[Start of section]

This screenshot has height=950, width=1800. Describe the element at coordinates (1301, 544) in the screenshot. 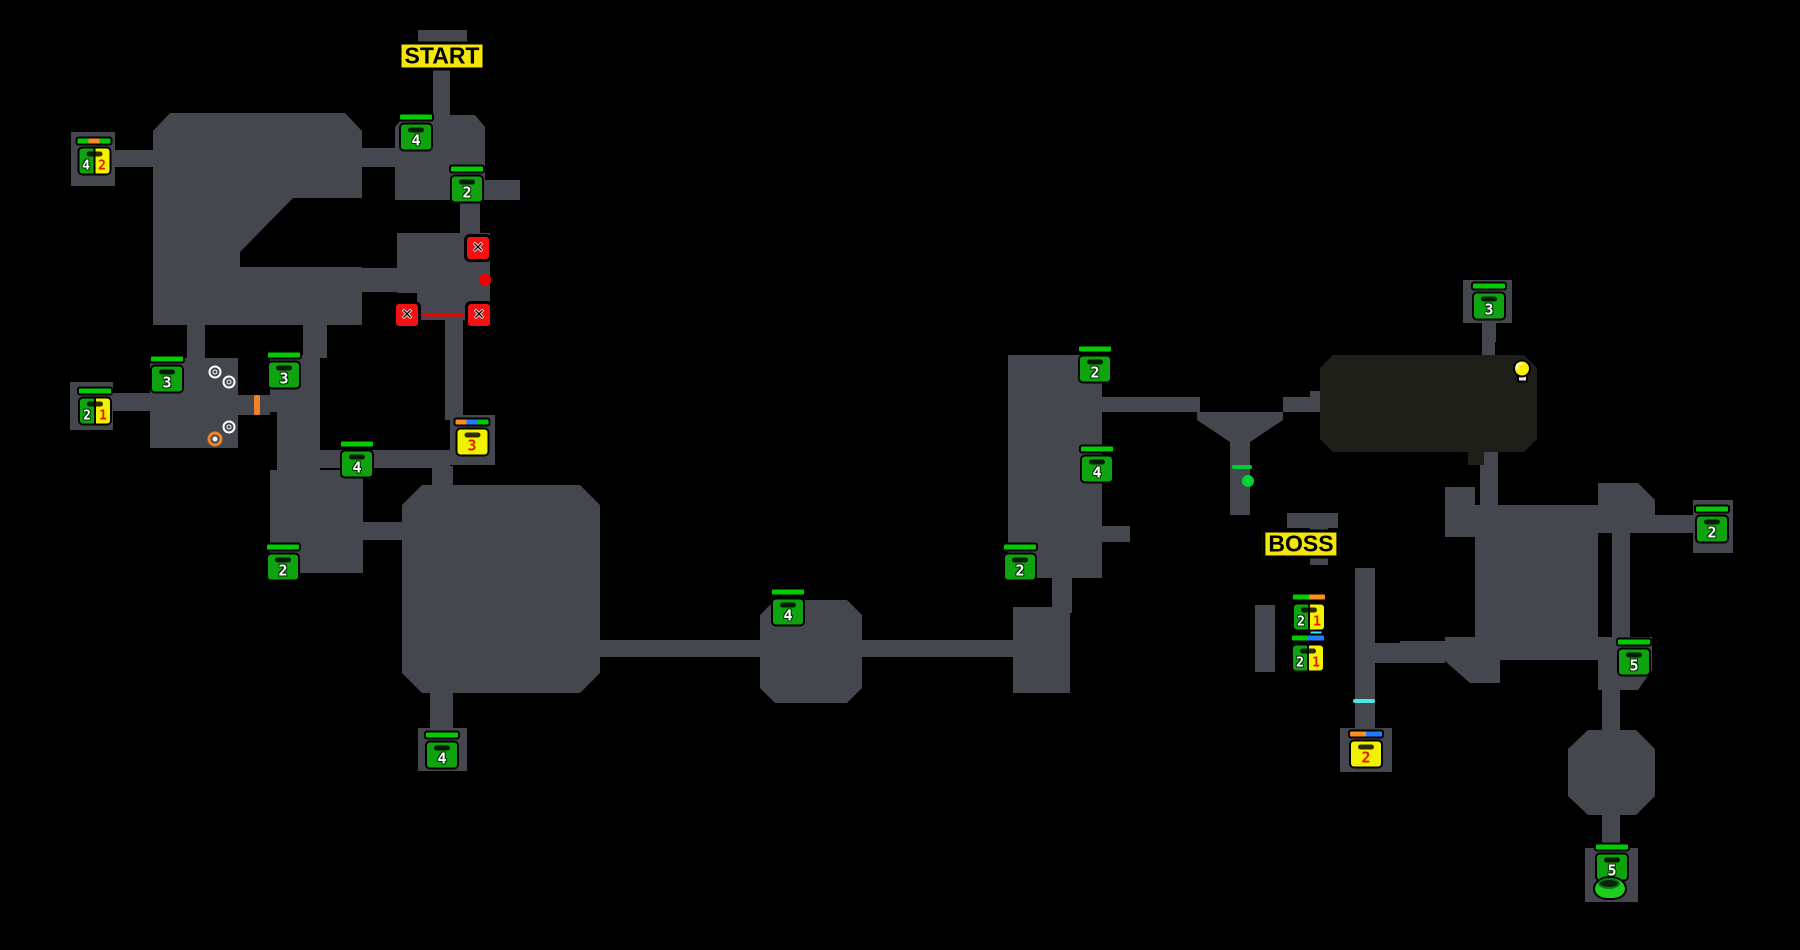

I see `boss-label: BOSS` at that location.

[End of section]
[Start of section]

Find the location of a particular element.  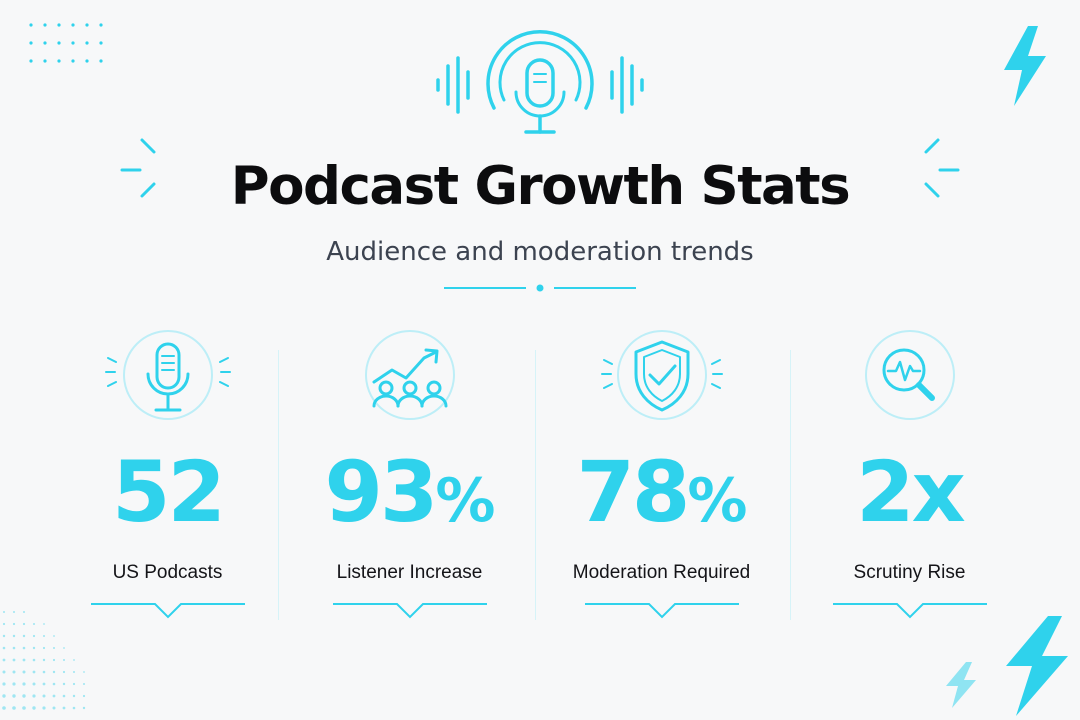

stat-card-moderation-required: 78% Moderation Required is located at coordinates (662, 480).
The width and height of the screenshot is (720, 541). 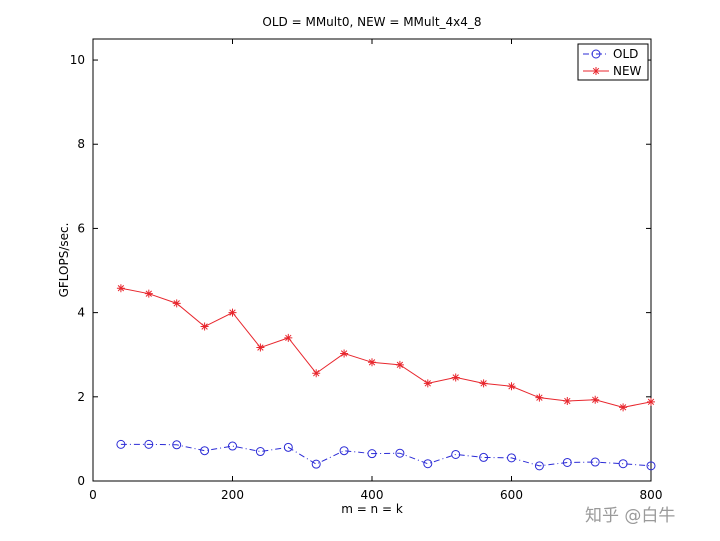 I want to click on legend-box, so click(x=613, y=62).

[End of section]
[Start of section]

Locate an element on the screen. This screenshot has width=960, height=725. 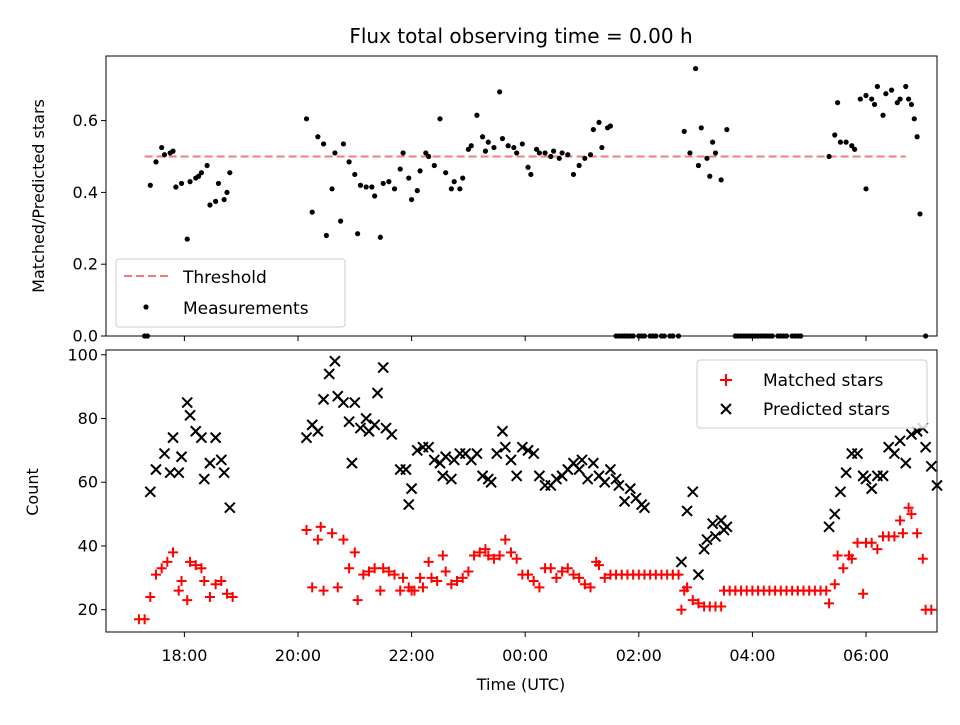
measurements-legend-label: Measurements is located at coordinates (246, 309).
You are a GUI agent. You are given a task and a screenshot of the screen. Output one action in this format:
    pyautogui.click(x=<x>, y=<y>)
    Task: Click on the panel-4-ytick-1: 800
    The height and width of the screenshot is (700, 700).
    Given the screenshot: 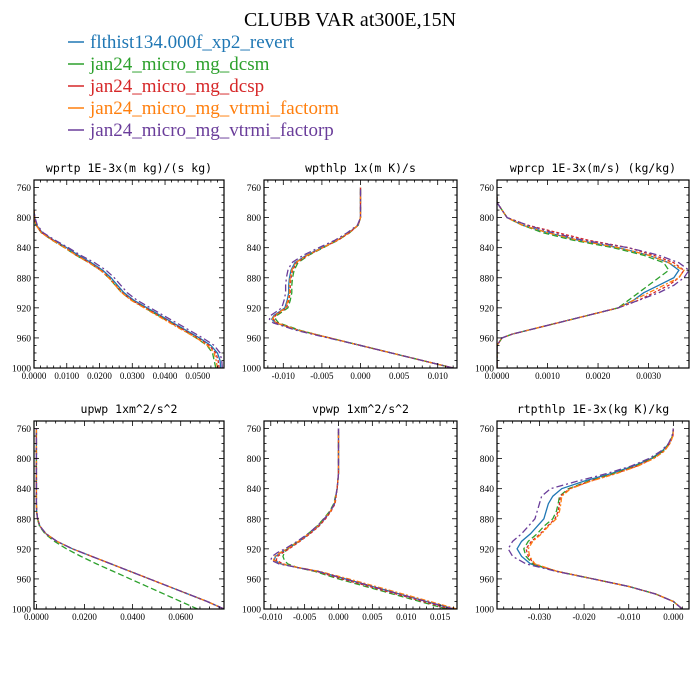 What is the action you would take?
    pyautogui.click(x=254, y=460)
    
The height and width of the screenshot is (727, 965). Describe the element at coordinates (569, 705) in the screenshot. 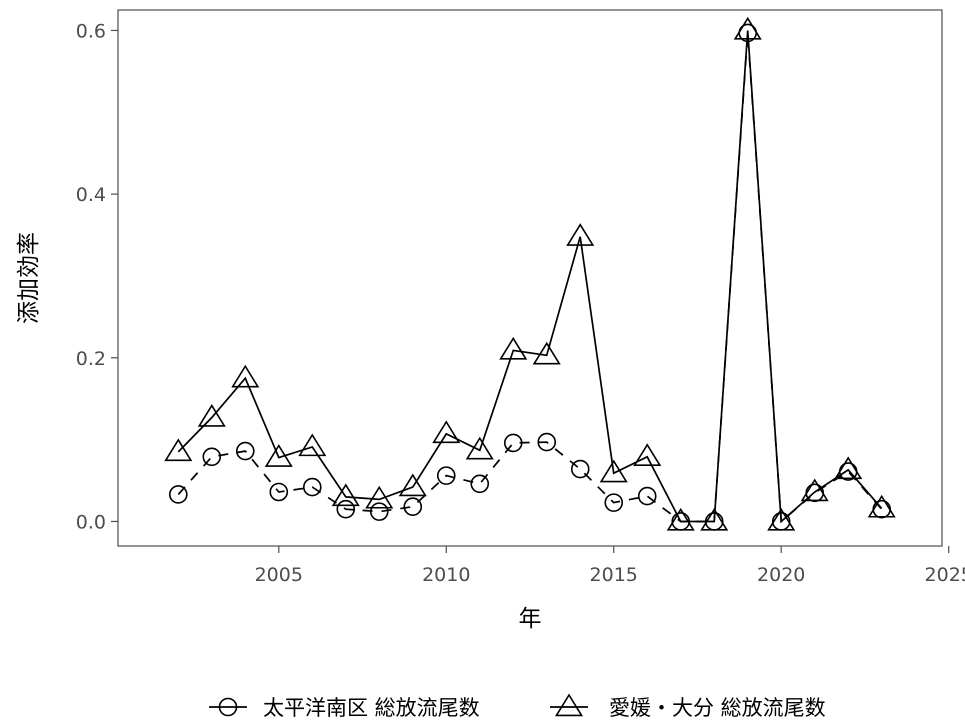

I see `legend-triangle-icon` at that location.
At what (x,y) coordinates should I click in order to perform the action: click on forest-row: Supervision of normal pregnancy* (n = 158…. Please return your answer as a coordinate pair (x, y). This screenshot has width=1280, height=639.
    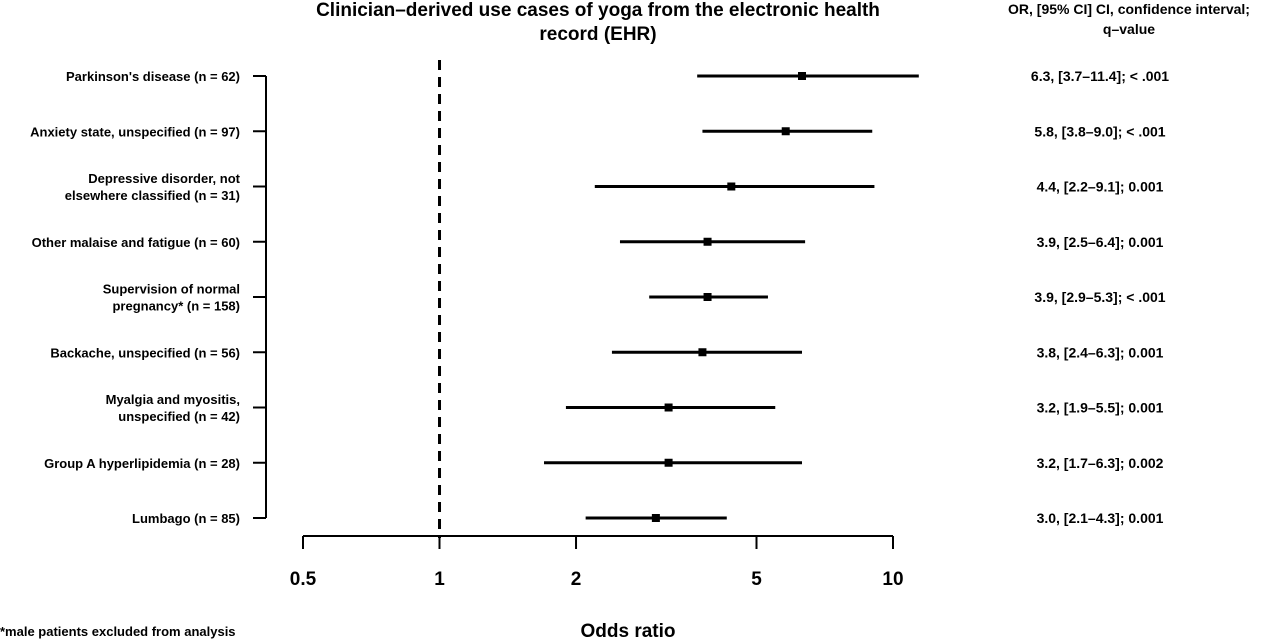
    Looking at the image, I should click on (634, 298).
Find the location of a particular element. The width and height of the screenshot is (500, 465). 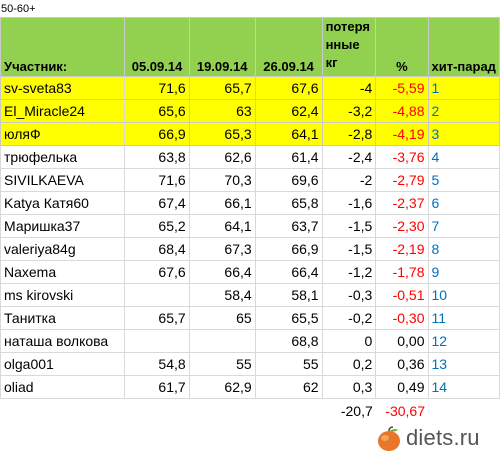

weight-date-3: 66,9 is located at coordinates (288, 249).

[End of section]

## WRITTEN TASK
Please reproduce verbatim the rows starting at the line that contains "At what (x,y)" and ending at the line that contains "weight-date-3: 66,9 is", leaving the pictures out.

## RESPONSE FOR THIS EXERCISE
At what (x,y) coordinates should I click in order to perform the action: click on forest-row: Supervision of normal pregnancy* (n = 158…. Please return your answer as a coordinate pair (x, y). This screenshot has width=1280, height=639.
    Looking at the image, I should click on (634, 298).
Find the location of a particular element. The width and height of the screenshot is (500, 465). 

weight-date-3: 66,9 is located at coordinates (288, 249).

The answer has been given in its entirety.